The three themes of ACTRC are assessment, curriculum and technology. Research activities must fall within one or more of these strands, and are stimulated by state-of-the art thinking in each, combined with identified needs and priorities of the Philippines education system. Statements on ACTRC directions across these themes are contained in the Executive Summaries of three Position Papers presented at the Centre Opening in May 2013. These Papers identify the conceptual platform for the projects undertaken by the Centre. The Centre is currently conducting the following projects:
- Alternative Delivery Mode (ADM) Project-End Evaluation Research
- Curriculum Review
- Formative Assessment Phase 3
- Independent Disbursement-Linked Indicator Verification Agent for the Learning, Equity and Accountability Program Support (LEAPS) Project
- International Large Scale Assessment Support
- Science Curriculum Study
- Science and Maths Curriculum Study
- Understanding Best Practices in MTB-MLE in the Philippines
- 21st Century Skills in the Philippines
ACTRC has completed a number of studies, including:
- Alignment of Intended, Implemented and Assessed Science Curriculum Focusing on Inquiry Skills
- Assessment and Reporting Practices that Support Inclusive Education For Students with Additional Learning Needs
- Assessment of Transversal Competencies in the Asia-Pacific – Philippines
- Development of Assessment Tools for Elementary Students in the Autonomous Region in Muslim Mindanao
- Formative Assessment Phase 1
- Formative Assessment Phase 2
- Longitudinal Study of Learning Achievement of Students in the Autonomous Region in Muslim Mindanao (LearnARMM)

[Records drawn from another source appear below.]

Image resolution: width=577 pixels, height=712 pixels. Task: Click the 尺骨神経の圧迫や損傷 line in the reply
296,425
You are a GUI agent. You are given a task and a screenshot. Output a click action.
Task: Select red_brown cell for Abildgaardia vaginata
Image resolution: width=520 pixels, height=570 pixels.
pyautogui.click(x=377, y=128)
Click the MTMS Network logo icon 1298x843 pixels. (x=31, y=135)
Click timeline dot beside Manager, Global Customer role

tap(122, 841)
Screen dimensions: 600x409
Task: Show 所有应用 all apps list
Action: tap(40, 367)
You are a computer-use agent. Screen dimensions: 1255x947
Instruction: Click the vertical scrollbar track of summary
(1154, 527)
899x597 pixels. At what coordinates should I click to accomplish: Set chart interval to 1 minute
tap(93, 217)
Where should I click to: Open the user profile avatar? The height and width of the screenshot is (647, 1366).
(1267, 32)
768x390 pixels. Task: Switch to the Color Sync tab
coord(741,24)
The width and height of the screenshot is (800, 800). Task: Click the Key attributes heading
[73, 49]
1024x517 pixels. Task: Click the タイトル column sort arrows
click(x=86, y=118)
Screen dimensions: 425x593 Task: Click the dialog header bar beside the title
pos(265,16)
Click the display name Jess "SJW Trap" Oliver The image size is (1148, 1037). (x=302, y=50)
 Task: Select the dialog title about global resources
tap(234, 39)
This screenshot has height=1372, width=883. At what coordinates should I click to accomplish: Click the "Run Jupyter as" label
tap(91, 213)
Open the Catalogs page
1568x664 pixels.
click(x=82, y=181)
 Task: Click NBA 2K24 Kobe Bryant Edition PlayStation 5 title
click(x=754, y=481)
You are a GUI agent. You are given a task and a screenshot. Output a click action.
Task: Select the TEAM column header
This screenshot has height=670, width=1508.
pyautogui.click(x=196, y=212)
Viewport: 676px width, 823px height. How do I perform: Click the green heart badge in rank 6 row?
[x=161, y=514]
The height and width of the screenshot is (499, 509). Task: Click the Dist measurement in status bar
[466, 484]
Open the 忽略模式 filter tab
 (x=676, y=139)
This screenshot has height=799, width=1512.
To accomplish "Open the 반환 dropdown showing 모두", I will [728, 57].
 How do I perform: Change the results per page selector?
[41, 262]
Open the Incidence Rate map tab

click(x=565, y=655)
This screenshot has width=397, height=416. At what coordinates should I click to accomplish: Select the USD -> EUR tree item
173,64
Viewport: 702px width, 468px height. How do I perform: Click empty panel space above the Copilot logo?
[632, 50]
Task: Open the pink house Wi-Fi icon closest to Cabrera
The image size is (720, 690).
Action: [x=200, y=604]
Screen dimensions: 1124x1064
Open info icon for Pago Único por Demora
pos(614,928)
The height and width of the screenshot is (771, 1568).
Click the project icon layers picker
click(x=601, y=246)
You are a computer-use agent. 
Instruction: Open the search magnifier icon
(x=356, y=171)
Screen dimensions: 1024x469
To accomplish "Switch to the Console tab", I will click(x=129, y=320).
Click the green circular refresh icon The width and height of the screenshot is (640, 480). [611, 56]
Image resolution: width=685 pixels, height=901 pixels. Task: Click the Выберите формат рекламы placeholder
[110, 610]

- Review of Large-Scale Assessments Relevant in the Philippines
- Review of Mother Tongue Based-Multilingual Education for the World Bank, Equity and Accountability Program Support Project
- Tool for Career Guidance in the Philippines
The Assessment Position Paper describes the primary function of educational assessment – to drive change at individual, teacher, school and system level. Rather than designating particular types of assessment as summative or formative, the emphasis is on the degree to which information derived from assessment procedures informs teaching and learning, and reflects the priorities and values of the education system. Specific issues concerning relevant timing for national assessments, the style of these assessments, and the function of these assessments, are discussed.
The Curriculum Position Paper reviews the nature of the intended curriculum in the Philippines in the K-12 curriculum framework, and discusses issues that impinge on its implementation. The effectiveness of educational reform depends on the extent to which the intended, implemented and achieved curriculum are aligned with each other and meet the needs of Filipino society and Filipino learners. The intended curriculum needs to identify standards that will work effectively in different parts of the country and in different social contexts. The nature of the curriculum framework, and the way it is understood by those who work with it, especially teachers, is central to the extent to which it achieves its goals. Through exploration of these issues areas of research and criteria for the prioritisation of research on curriculum are identified.
The Technology Position Paper describes major perspectives on the various roles to be played by Information and Communication Technology (ICT) in the education system, and more specifically in the classroom. These perspectives include use of ICT as an efficiency tool, as a tool for information dissemination, or as a tool which changes ways of learning and teaching. These perspectives are discussed in the context of the Philippines educational goals. Beyond educational-philosophical arguments for integration of ICT literacy in educational delivery, factors which may direct particular approaches to be adopted in the classroom are discussed. These include teacher capacity, and technical infrastructure. Given the relatively large school-aged population and the paucity of hard copy text resources, an argument is mounted for serious consideration of the re-direction of such resources to the electronic world.